With a little luck, Tiger Woods’ sizzling 66 on Saturday could have given him a legitimate chance to win his fourth U.S. Open title. All he needed were a few birdies early in Sunday’s final round to pressure relative wannabees Graeme McDowell and Dustin Johnson.
Phil Mickelson and Ernie Els were also in the mix, but Mickelson has never won the Open, and Els hasn’t won it since Congressional in 1997.
McDowell’s resume is relatively thin in “major” competition.
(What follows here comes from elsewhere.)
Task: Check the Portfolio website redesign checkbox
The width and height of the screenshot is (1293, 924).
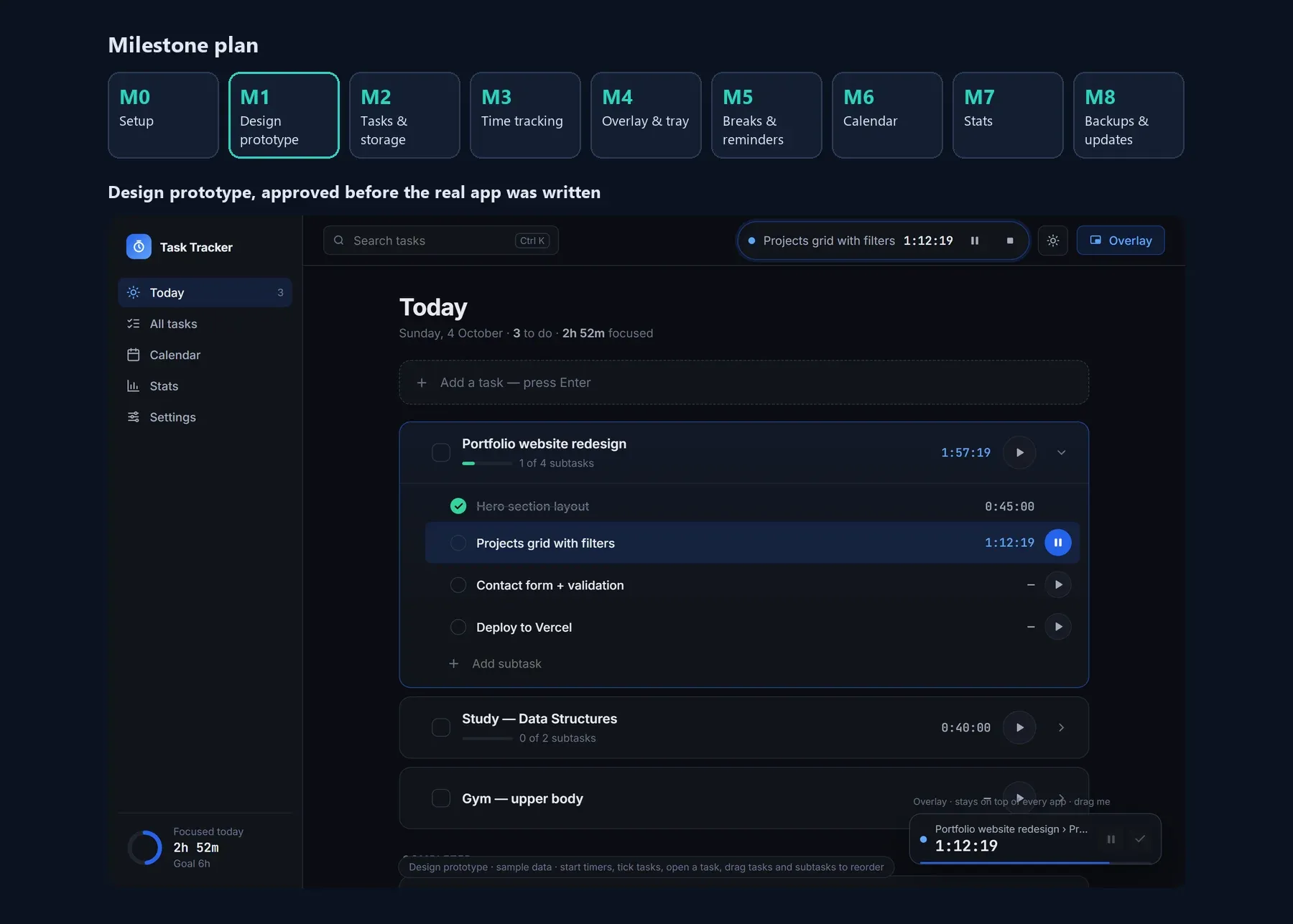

He finished 10th in the 2009 PGA Championship, and has just five European Tour titles in his eight-year career.
Johnson, who led by three over McDonnell as Sunday’s round began, has won three PGA Tour events, the last two at Pebble, and the 2008 Turning Stone Resort Championship.
France’s Greg Havret, who’s playing his first U.S. Open, has surprisingly stayed in contention all day.
It was Woods who could have coasted to the title, especially since the contenders left the door open with spotty play.
Johnson was finished after a seven-over par front nine and everyone else, with the exception of McDowell and Havret, was over par as the tournament came down the stretch.
But Tiger started off with a bogey at one, then added bogeys at four, six, eight, ten, and twelve. Tiger was finished for the day, left to ponder his inconsistent golf swing and balky putter. However, most golf fans are confident he will correct both by next month’s British Open.
McDowell parred the final hole to win the Open by one over Havret, despite a final round of 74.